Requirement -
Repeat exactly the lines that begin at the one containing "Task: Edit the Review New Leads field" and end at the final line of the records; include no pictures and nothing else.

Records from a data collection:
● ● ● ● ● ● ●

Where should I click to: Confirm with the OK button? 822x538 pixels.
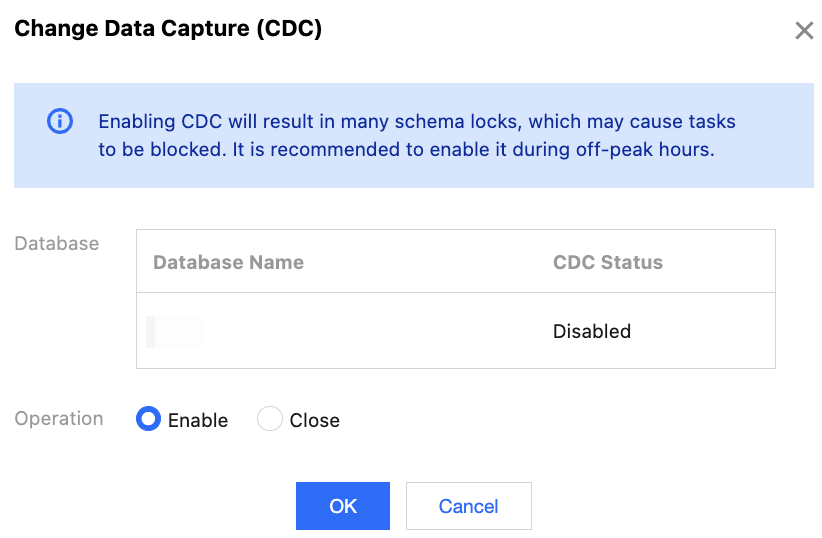tap(342, 506)
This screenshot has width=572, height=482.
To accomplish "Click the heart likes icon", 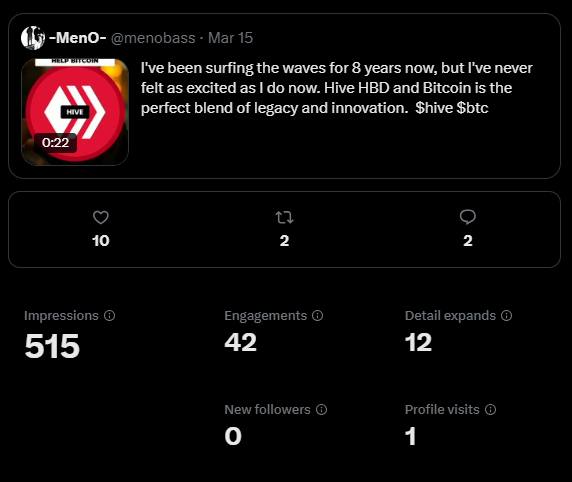I will point(101,217).
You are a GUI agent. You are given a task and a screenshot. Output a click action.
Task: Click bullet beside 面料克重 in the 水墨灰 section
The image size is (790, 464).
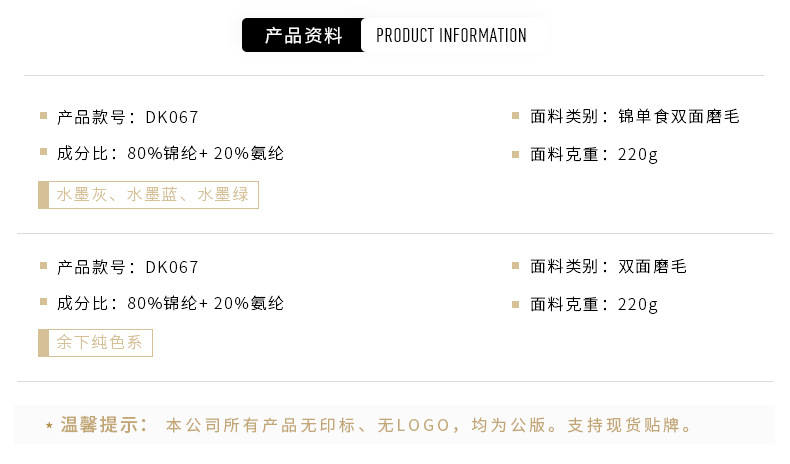pos(515,154)
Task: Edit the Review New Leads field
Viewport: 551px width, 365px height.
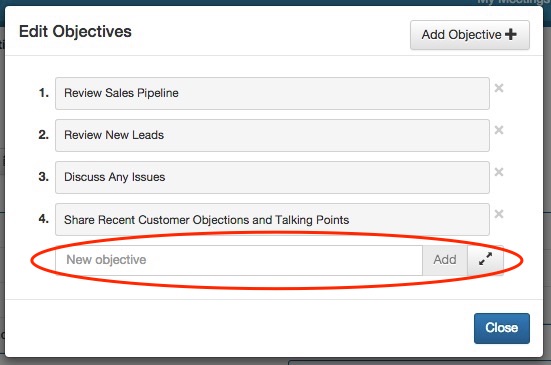Action: point(272,135)
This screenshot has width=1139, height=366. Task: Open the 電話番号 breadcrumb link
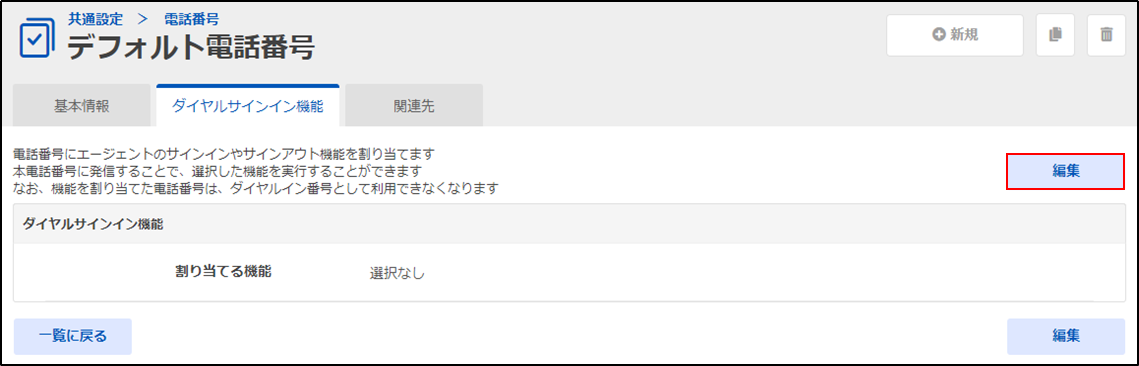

● ● ● ● ● ● ●

Answer box -
Task: Edit the Review New Leads field
Viewport: 551px width, 365px height.
Action: point(272,135)
This screenshot has width=1139, height=366. Task: Open the 電話番号 breadcrumb link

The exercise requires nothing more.